Understanding the road genome is essential to realize autonomous driving. This highly intelligent problem contains two aspects - the connection relationship of lanes, and the assignment relationship between lanes and traffic elements, where a comprehensive topology reasoning method is vacant. On one hand, previous map learning techniques struggle in deriving lane connectivity with segmentation or laneline paradigms; or prior lane topology-oriented approaches focus on centerline detection and neglect the interaction modeling. On the other hand, the traffic element to lane assignment problem is limited in the image domain, leaving how to construct the correspondence from two views an unexplored challenge. To address these issues, we present TopoNet, the first end-to-end framework capable of abstracting traffic knowledge beyond conventional perception tasks. To capture the driving scene topology, we introduce three key designs: (1) an embedding module to incorporate semantic knowledge from 2D elements into a unified feature space; (2) a curated scene graph neural network to model relationships and enable feature interaction inside the network; (3) instead of transmitting messages arbitrarily, a scene knowledge graph is devised to differentiate prior knowledge from various types of the road genome. We evaluate TopoNet on the challenging scene understanding benchmark, OpenLane-V2, where our approach outperforms all previous works by a great margin on all perceptual and topological metrics. The code is released at https://github.com/OpenDriveLab/TopoNet
Paper Structure (26 sections, 18 equations, 5 figures, 8 tables)

This paper contains 26 sections, 18 equations, 5 figures, 8 tables.

Figures (5)

  • Figure 1: Topology relationship of driving scenes. While driving into an intersection, the self-driving vehicle has to reason about the correct lane and traffic information for downstream navigation. We advocate, and present TopoNet, to directly achieve topology understanding on the heterogeneous graph. "Topology LL" and "Topology LT" represent the relationship among lane centerlines and the relationship between lane centerlines and traffic elements respectively.
  • Figure 2: Systematic diagram of TopoNet. TopoNet addresses the crucial problem of topology reasoning for driving scenes in an end-to-end fashion. It consists of four stages, with the last three being compacted in a Transformer decoder architecture. TopoNet handles traffic elements and centerlines as two parallel branches at the Deformable decoder stage. Various types of instance queries (red, blue) then interact, exchange messages, acquire and aggregate prominent knowledge in the proposed Scene Graph Neural Network stage. The explicit relationship modeling inside the network serves as a favorable scheme for feature learning and topology prediction.

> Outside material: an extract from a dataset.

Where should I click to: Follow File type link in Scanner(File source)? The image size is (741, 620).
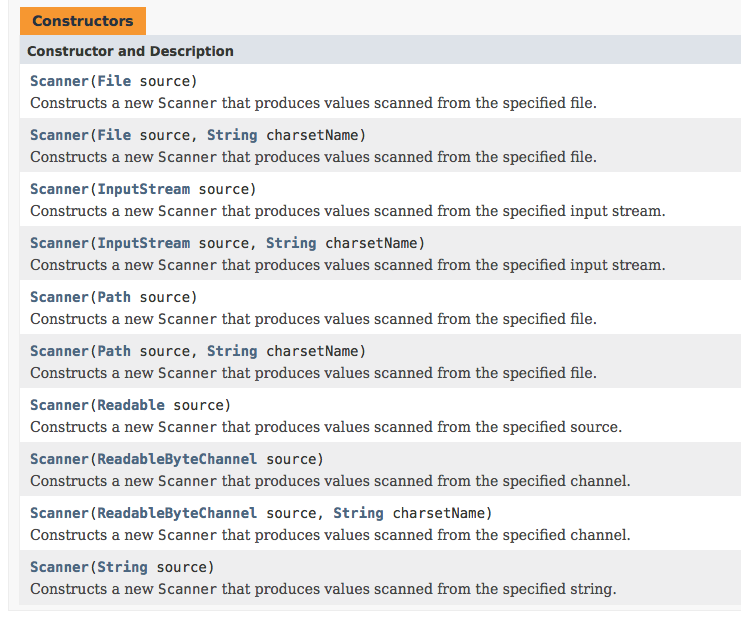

We abbreviate traffic elements and lane centerlines as "TE" and "LC" in this paper, respectively.
  • Figure 3: Scene knowledge graph illustration. For the centerline colored blue in the left case, related weight matrices in the graph are categorically independent. Different traffic elements and lane-directed connections bring different information to the centerline, which is encoded as a scene knowledge graph on the right.
  • Figure 4: Qualitative results of TopoNet and other algorithms. While driving in complex scenarios, TopoNet achieves superior lane graph prediction performance compared to other SOTA methods. It also successfully builds all connections between traffic elements and lanes (top right, and correspondingly colored lines in BEV). Colors denote categories of traffic elements.
  • Figure 5: Failure case under large-area occlusion. TopoNet fails to predict centerlines and the lane graph in the intersection with a large bus colluding in front. Note that the relationship between the left lane and the red light is an incorrect annotation where our algorithm reasons about the direction of the left lane and avoids the false positive prediction.